Jak dowiedzieliśmy nieoficjalnie, na razie usuwanie awarii przez ZWiK idzie zgodnie z założeniami, nie ma niespodziewanych sytuacji. Na pewno ma też nie powtórzyć się to, co się darzyło wczoraj, czyli jeszcze bardziej drastyczne obniżenie ciśnienia wody w sieci, co - jak się nieoficjalnie dowiedzieliśmy - mogło mieć związek z napełnianiem basenu w Termach Jakuba. I tyle z dobrych wiadomości.
Na wielokrotne pytania mieszkańców, także na naszym profilu TuOlawa.pl, gdzie wczoraj zamieściliśmy stosowny filmik (ponad 300 komentarzy!), oficjalny profil ZWiK, czyli Oława Better, odpowiada: - Rozumiemy, że przedłużająca się awaria może powodować wiele niedogodności i bardzo nam przykro z tego powodu. Chcemy Was zapewnić, że ciśnienie w sieci pozostaje stabilne, a zidentyfikowane problemy wynikają z lokalnego, zwiększonego zużycia wody. Sytuacja jest pod kontrolą, a nasze zespoły pracują intensywnie nad usunięciem awarii. Przypominamy, że przekazaliśmy informacje o tym, że awaria może trwać nawet parę tygodni. Prosimy o cierpliwość i przepraszamy za niedogodności.
Tymczasem ludzie informują o swoich problemach, podając konkretne adresy i nazwy ulic, gdzie od dawna nie ma wody, wysyłają nam filmiki i zdjęcia kranów bez wody. Komentują, wyrażając oburzenie. To parę przykładów z wczoraj:
- Po raz kolejny władze miasta i ZWiK po prostu sobie kpią z mieszkańców - mówi pan Maciej. - Zaopatrzenie w wodę jest elementem strategicznym. Jeżeli awaria jednego ujęcia powoduje takie problemy, to znaczy, że ludzie zarządzający są niekompetentni i powinni zostać jak najszybciej usunięci ze stanowisk.
- Może by tak jakieś bony darmowe do pralni nam dać, bo przecież nic nie można ogarnąć w domu - mówi pani Beata. - Dodatkowo podstawowe czynności takie jak umycie się, skorzystanie z toalety w cywilizowany sposób graniczy z cudem. Przez noc naleciało wody do spłuczki więc alleluja można rano było spuści ale to by było na tyle. A dzieci?
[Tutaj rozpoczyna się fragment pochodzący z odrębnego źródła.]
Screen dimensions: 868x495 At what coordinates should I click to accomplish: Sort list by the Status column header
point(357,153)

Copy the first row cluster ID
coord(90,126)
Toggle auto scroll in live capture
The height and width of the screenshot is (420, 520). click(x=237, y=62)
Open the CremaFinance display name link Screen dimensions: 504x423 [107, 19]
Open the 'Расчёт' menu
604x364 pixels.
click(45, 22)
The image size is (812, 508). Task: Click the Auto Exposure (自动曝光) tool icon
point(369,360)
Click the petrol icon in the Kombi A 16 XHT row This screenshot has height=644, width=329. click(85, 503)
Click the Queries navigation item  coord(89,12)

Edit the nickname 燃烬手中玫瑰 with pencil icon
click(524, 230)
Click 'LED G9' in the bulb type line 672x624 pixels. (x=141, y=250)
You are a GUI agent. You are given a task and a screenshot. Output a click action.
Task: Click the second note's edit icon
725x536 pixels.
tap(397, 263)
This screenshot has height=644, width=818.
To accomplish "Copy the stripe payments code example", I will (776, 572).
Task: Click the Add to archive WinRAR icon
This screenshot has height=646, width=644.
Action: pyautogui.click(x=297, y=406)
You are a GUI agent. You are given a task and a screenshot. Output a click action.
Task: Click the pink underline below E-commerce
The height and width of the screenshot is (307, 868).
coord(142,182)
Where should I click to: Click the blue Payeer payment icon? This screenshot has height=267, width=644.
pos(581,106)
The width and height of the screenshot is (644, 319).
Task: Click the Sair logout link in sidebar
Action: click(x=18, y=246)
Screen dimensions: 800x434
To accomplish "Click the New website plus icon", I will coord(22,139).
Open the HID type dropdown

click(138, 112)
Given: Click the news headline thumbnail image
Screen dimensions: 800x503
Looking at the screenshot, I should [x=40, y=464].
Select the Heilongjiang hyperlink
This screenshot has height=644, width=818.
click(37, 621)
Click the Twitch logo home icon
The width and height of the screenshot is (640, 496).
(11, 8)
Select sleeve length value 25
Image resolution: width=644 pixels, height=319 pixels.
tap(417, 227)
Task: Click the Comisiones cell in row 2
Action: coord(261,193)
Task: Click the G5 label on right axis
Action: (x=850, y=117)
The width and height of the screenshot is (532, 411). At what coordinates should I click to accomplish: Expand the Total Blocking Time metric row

Przecież nie puścimy di żłobka, przedszkola czy szkoły brudnego dziecka bo powiedzą że rodzic nie dba o dziecko i naślą na ludzi opiekę społeczną... Ciągle piszecie to samo, brak nowych danych, brak pomocy mieszkańcom, którzy nie mają jak normalnie funkcjonować.... Proszę postawić się w naszej sytuacji.... Brak prysznica, brak ciepłych posiłków (ziemniaki trzeba zalać wodą SZOK), brak korzystania z toalety, brak czystych ubrań czy bielizny, bo proszę pamiętać, że to już trwa 3 TYDZIEŃ, gdyby Państwo zapomnieli...
- Wody jak nie było tak nie ma budynek przy ulicy Rybackiej 38/40 już bez wody ciągiem ponad dwie doby mówi pani Natalia. - Wysyłałam oficjalnego maila w tej sprawie do ZWiKU z prośba o dostarczenie wody beczkowozem. Uważam, że w tak zwanej kupie siła. Drodzy Państwo, piszcie maile do ZWiK, aby wodę dostarczali beczkowozami. To ich obowiązek.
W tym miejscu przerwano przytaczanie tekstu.